◆ **Aim of the task**
Copy every item below line for line, keeping each character as it is.

◆ **Data to process**
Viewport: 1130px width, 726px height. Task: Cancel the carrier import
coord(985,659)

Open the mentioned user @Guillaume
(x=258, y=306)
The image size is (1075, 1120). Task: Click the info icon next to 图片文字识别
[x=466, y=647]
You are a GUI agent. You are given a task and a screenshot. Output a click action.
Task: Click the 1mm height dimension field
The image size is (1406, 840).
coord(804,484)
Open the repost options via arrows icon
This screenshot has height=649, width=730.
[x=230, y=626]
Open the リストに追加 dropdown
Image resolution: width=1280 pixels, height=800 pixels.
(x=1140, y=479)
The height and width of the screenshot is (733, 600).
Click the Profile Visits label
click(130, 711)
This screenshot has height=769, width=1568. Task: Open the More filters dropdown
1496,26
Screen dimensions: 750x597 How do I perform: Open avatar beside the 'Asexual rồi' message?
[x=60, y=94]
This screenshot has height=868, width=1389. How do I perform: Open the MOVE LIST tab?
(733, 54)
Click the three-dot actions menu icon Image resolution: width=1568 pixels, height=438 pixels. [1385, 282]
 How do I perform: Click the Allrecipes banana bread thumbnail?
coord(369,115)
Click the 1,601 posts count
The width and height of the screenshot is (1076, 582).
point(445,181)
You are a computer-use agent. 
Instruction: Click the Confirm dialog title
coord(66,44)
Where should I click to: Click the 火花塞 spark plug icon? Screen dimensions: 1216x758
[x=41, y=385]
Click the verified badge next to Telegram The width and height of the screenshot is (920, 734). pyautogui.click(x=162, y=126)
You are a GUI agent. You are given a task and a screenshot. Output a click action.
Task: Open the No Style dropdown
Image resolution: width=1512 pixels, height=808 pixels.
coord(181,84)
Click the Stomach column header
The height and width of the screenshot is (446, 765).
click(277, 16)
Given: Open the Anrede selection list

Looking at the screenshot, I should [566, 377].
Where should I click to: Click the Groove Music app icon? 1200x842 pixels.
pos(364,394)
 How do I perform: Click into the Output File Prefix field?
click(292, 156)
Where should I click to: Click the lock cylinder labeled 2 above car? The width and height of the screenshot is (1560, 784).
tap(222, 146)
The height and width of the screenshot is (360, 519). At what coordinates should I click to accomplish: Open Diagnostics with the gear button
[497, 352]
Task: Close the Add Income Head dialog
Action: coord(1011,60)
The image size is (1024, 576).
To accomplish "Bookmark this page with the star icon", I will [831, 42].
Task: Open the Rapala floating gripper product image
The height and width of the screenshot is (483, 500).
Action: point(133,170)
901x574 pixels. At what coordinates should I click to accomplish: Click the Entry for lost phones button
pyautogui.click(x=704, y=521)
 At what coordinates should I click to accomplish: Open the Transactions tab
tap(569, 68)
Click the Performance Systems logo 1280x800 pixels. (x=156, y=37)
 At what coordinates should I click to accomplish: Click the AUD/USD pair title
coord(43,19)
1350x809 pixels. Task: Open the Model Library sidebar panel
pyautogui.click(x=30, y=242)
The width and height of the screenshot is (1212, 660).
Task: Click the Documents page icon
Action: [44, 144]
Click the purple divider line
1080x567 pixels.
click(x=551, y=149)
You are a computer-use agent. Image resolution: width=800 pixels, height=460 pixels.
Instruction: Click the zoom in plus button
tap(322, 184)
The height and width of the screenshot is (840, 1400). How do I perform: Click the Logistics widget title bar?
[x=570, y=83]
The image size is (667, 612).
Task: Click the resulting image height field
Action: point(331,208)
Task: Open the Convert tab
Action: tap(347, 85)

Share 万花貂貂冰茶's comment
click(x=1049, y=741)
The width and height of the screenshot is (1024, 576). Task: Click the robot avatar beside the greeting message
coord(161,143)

◆ **Answer in full**
Viewport: 1130px width, 726px height. Task: Cancel the carrier import
coord(985,659)

Open the mentioned user @Guillaume
(x=258, y=306)
The image size is (1075, 1120). Task: Click the info icon next to 图片文字识别
[x=466, y=647]
You are a GUI agent. You are given a task and a screenshot. Output a click action.
Task: Click the 1mm height dimension field
The image size is (1406, 840).
coord(804,484)
Open the repost options via arrows icon
This screenshot has height=649, width=730.
[x=230, y=626]
Open the リストに追加 dropdown
Image resolution: width=1280 pixels, height=800 pixels.
(x=1140, y=479)
The height and width of the screenshot is (733, 600).
Click the Profile Visits label
click(130, 711)
This screenshot has height=769, width=1568. Task: Open the More filters dropdown
1496,26
Screen dimensions: 750x597 How do I perform: Open avatar beside the 'Asexual rồi' message?
[x=60, y=94]
This screenshot has height=868, width=1389. How do I perform: Open the MOVE LIST tab?
(733, 54)
Click the three-dot actions menu icon Image resolution: width=1568 pixels, height=438 pixels. [1385, 282]
 How do I perform: Click the Allrecipes banana bread thumbnail?
coord(369,115)
Click the 1,601 posts count
The width and height of the screenshot is (1076, 582).
point(445,181)
You are a computer-use agent. 
Instruction: Click the Confirm dialog title
coord(66,44)
Where should I click to: Click the 火花塞 spark plug icon? Screen dimensions: 1216x758
[x=41, y=385]
Click the verified badge next to Telegram The width and height of the screenshot is (920, 734). pyautogui.click(x=162, y=126)
You are a GUI agent. You are given a task and a screenshot. Output a click action.
Task: Open the No Style dropdown
Image resolution: width=1512 pixels, height=808 pixels.
coord(181,84)
Click the Stomach column header
The height and width of the screenshot is (446, 765).
click(277, 16)
Given: Open the Anrede selection list

Looking at the screenshot, I should [566, 377].
Where should I click to: Click the Groove Music app icon? 1200x842 pixels.
pos(364,394)
 How do I perform: Click into the Output File Prefix field?
click(292, 156)
Where should I click to: Click the lock cylinder labeled 2 above car? The width and height of the screenshot is (1560, 784).
tap(222, 146)
The height and width of the screenshot is (360, 519). At what coordinates should I click to accomplish: Open Diagnostics with the gear button
[497, 352]
Task: Close the Add Income Head dialog
Action: coord(1011,60)
The image size is (1024, 576).
To accomplish "Bookmark this page with the star icon", I will [831, 42].
Task: Open the Rapala floating gripper product image
The height and width of the screenshot is (483, 500).
Action: point(133,170)
901x574 pixels. At what coordinates should I click to accomplish: Click the Entry for lost phones button
pyautogui.click(x=704, y=521)
 At what coordinates should I click to accomplish: Open the Transactions tab
tap(569, 68)
Click the Performance Systems logo 1280x800 pixels. (x=156, y=37)
 At what coordinates should I click to accomplish: Click the AUD/USD pair title
coord(43,19)
1350x809 pixels. Task: Open the Model Library sidebar panel
pyautogui.click(x=30, y=242)
The width and height of the screenshot is (1212, 660).
Task: Click the Documents page icon
Action: [44, 144]
Click the purple divider line
1080x567 pixels.
click(x=551, y=149)
You are a computer-use agent. Image resolution: width=800 pixels, height=460 pixels.
Instruction: Click the zoom in plus button
tap(322, 184)
The height and width of the screenshot is (840, 1400). How do I perform: Click the Logistics widget title bar?
[x=570, y=83]
The image size is (667, 612).
Task: Click the resulting image height field
Action: point(331,208)
Task: Open the Convert tab
Action: tap(347, 85)

Share 万花貂貂冰茶's comment
click(x=1049, y=741)
The width and height of the screenshot is (1024, 576). Task: Click the robot avatar beside the greeting message
coord(161,143)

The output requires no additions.